**THE INPUT:**
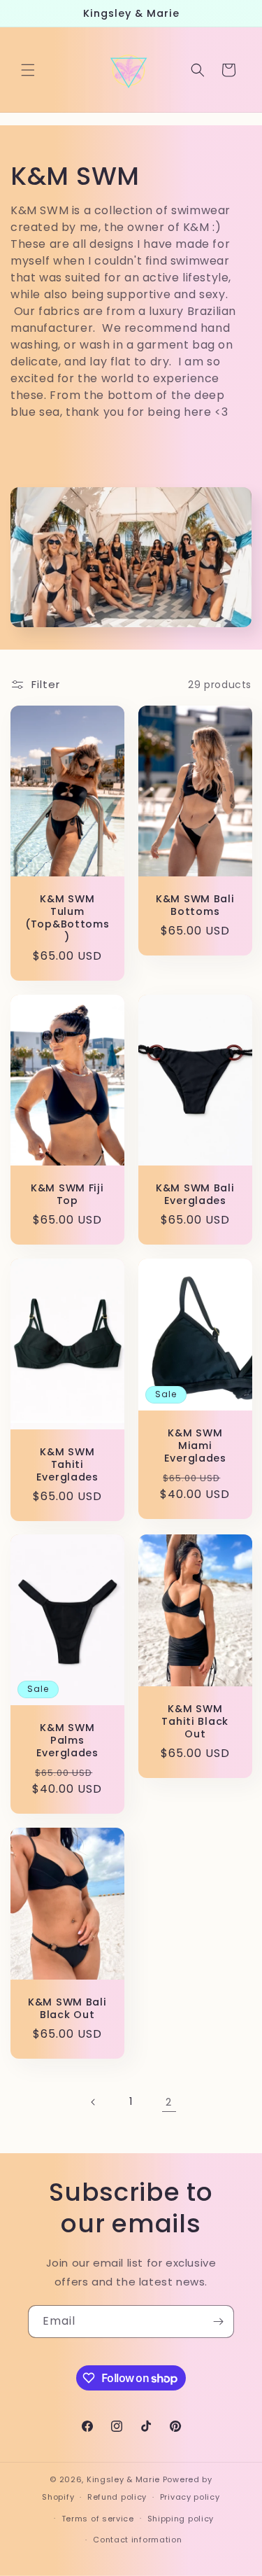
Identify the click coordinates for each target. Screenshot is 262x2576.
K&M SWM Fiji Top (67, 1193)
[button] (28, 70)
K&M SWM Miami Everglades (194, 1445)
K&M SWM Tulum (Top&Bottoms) (67, 917)
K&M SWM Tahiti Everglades (67, 1464)
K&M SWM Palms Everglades (67, 1740)
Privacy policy (190, 2496)
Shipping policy (180, 2518)
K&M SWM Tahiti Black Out (194, 1721)
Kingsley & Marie (123, 2479)
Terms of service (97, 2518)
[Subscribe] (218, 2321)
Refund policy (117, 2496)
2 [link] (169, 2101)
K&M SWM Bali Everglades (194, 1194)
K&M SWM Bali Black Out (67, 2008)
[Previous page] (93, 2102)
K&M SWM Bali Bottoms (194, 905)
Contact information (137, 2539)
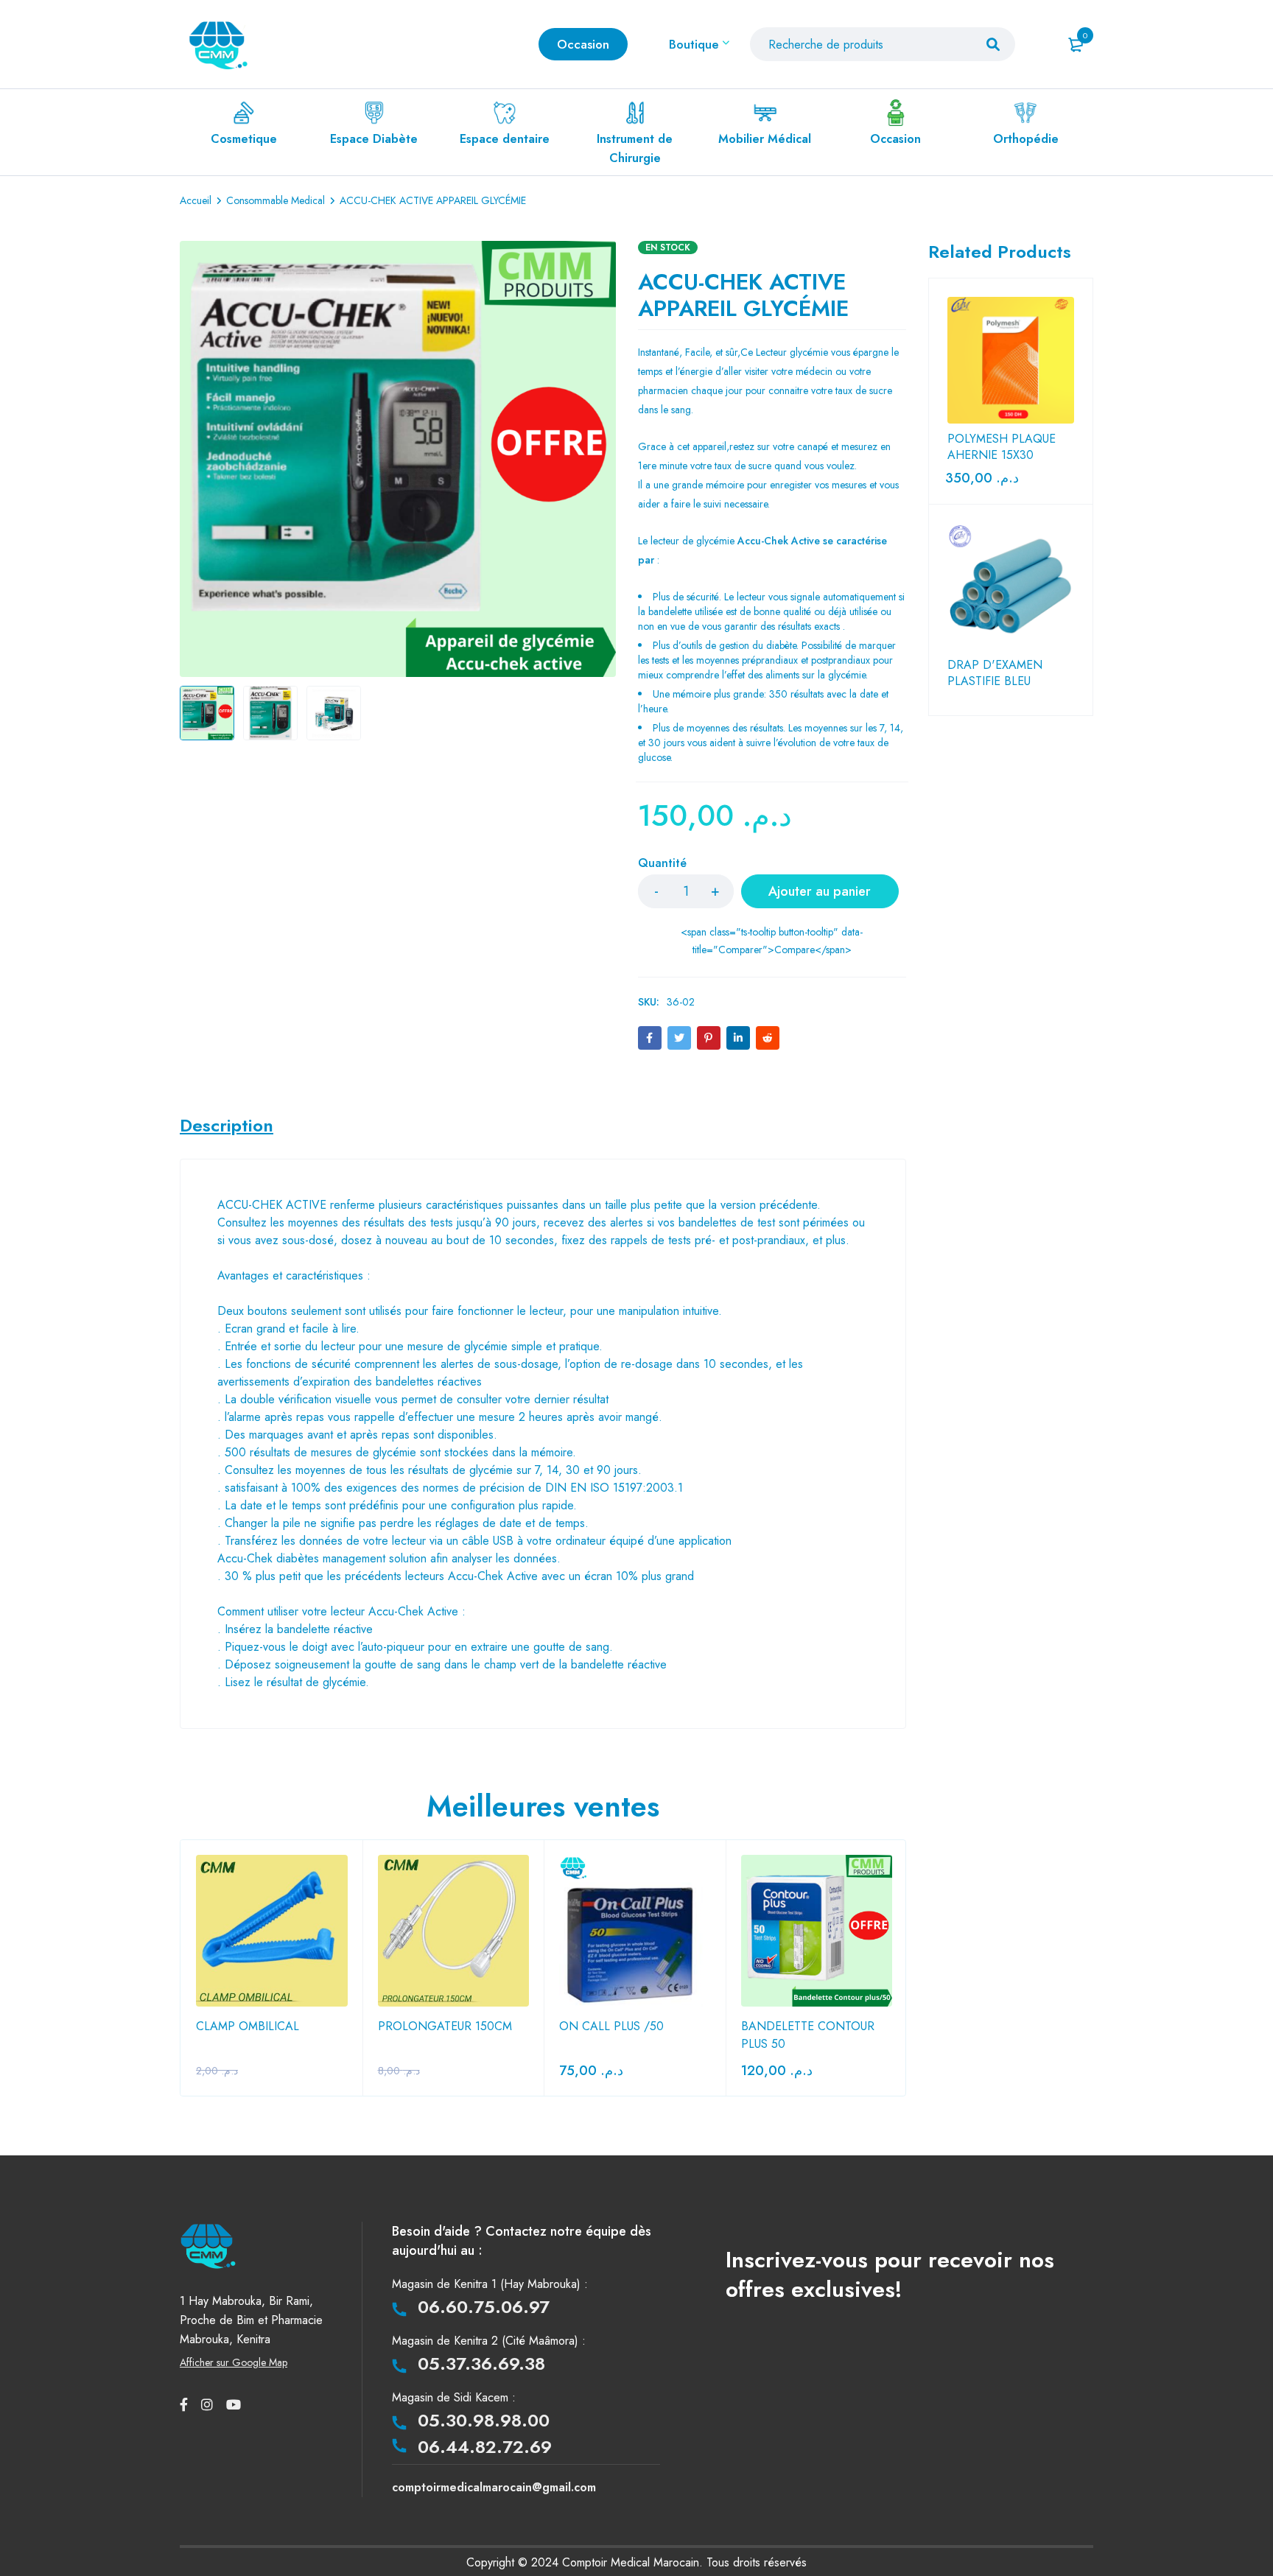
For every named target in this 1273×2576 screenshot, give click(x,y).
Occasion (895, 138)
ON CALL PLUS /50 (611, 2026)
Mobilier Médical (764, 138)
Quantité (662, 863)
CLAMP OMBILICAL (247, 2026)
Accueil (195, 200)
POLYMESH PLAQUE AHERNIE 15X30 (1001, 447)
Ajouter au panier (819, 891)
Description (226, 1126)
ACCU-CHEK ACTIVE (271, 1204)
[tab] (226, 1126)
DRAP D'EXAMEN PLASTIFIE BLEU (994, 673)
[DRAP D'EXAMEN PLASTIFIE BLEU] (1010, 586)
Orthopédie (1026, 138)
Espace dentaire (505, 138)
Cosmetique (244, 138)
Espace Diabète (374, 138)
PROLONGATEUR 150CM (445, 2026)
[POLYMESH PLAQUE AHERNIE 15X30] (1010, 360)
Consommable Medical (275, 200)
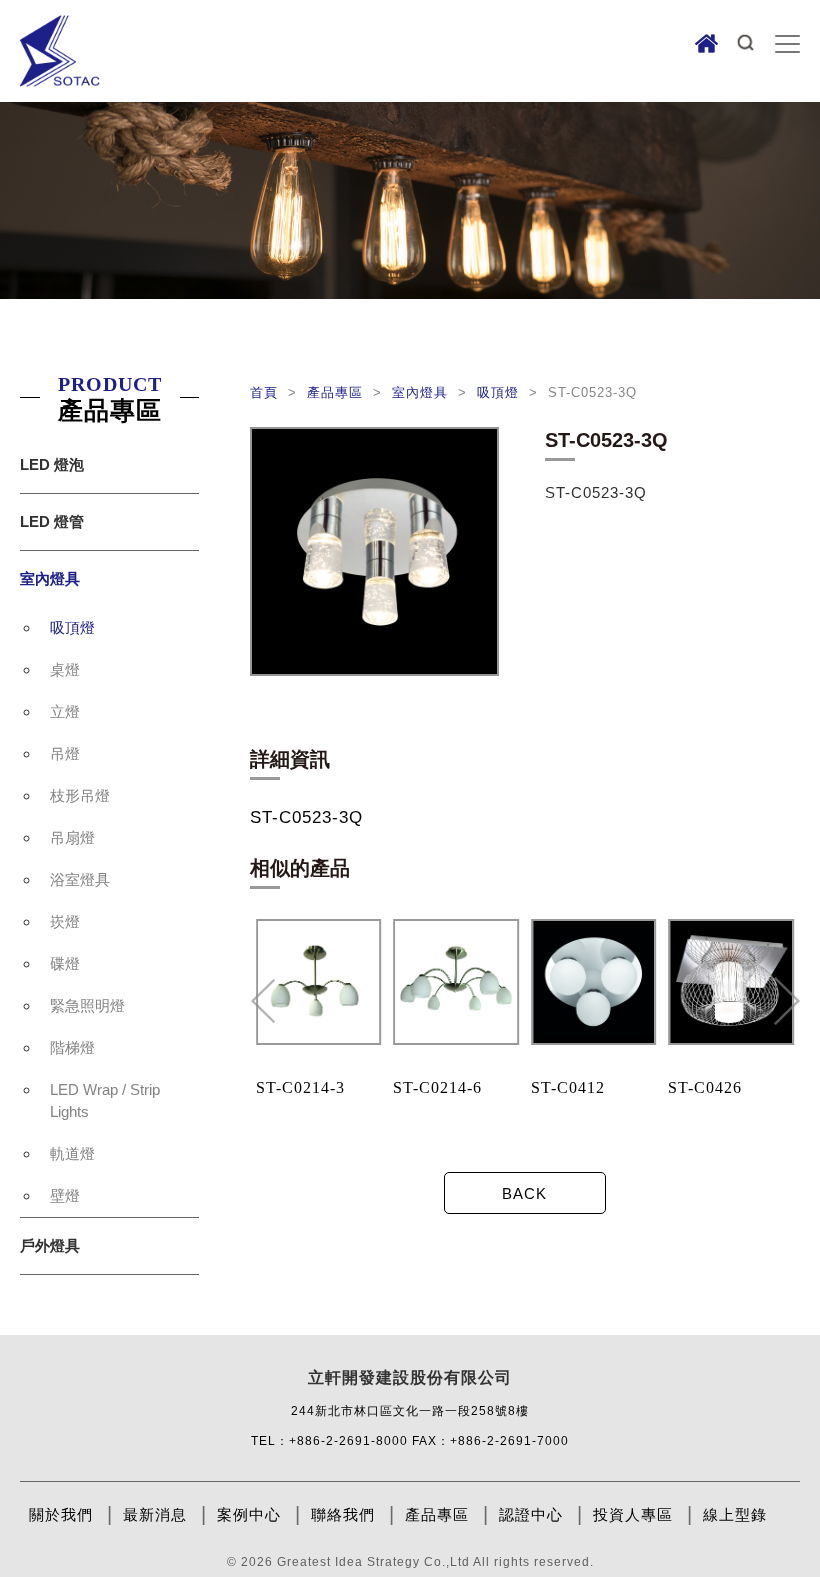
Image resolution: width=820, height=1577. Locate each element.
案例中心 (249, 1514)
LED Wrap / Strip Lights (105, 1100)
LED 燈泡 (52, 464)
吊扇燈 (72, 837)
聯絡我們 (343, 1514)
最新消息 (155, 1514)
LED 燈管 (52, 521)
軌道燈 (72, 1153)
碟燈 (65, 963)
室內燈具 (50, 578)
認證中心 (531, 1514)
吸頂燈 (72, 627)
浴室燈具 (80, 879)
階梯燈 (72, 1047)
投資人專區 (633, 1514)
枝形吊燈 (80, 795)
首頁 (266, 392)
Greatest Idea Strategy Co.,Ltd (373, 1562)
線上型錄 (735, 1514)
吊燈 (65, 753)
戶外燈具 (50, 1245)
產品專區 (337, 392)
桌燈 (65, 669)
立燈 (65, 711)
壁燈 (65, 1195)
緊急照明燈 (87, 1005)
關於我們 (61, 1514)
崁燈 (65, 921)
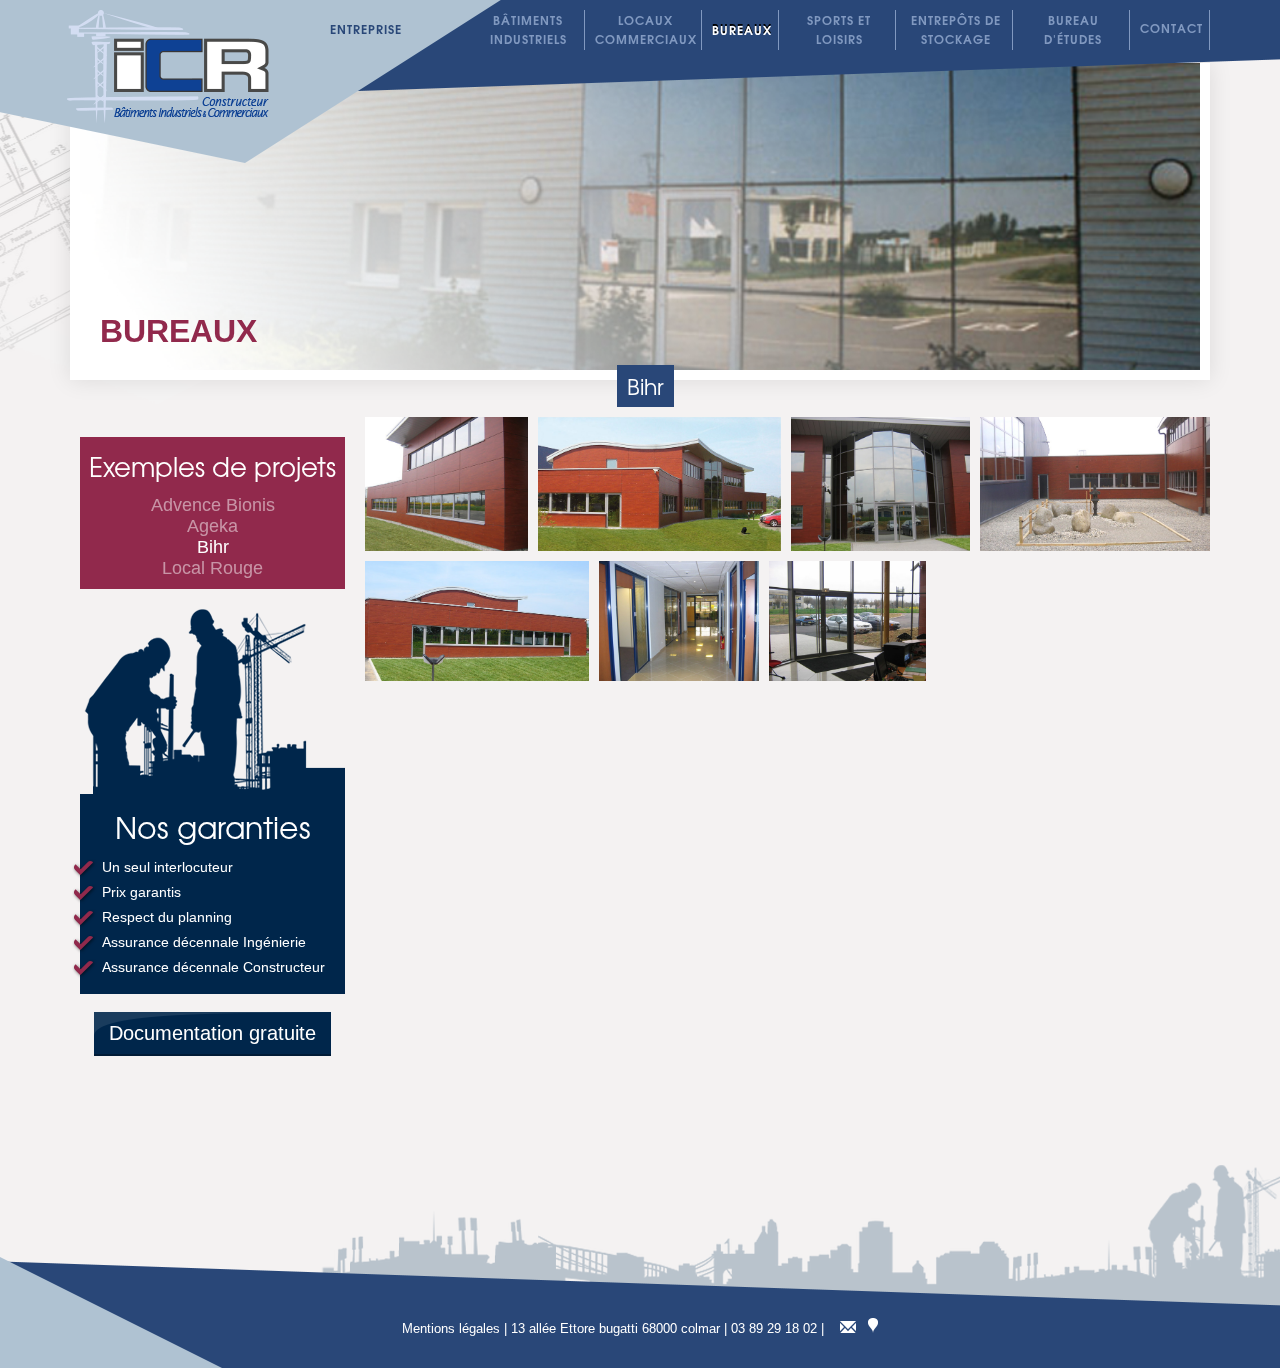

**ASSIGNMENT:** A single number is expected: the count of lines in the preceding entries that contain "Tahiti".

**ANSWER SECTION:** 2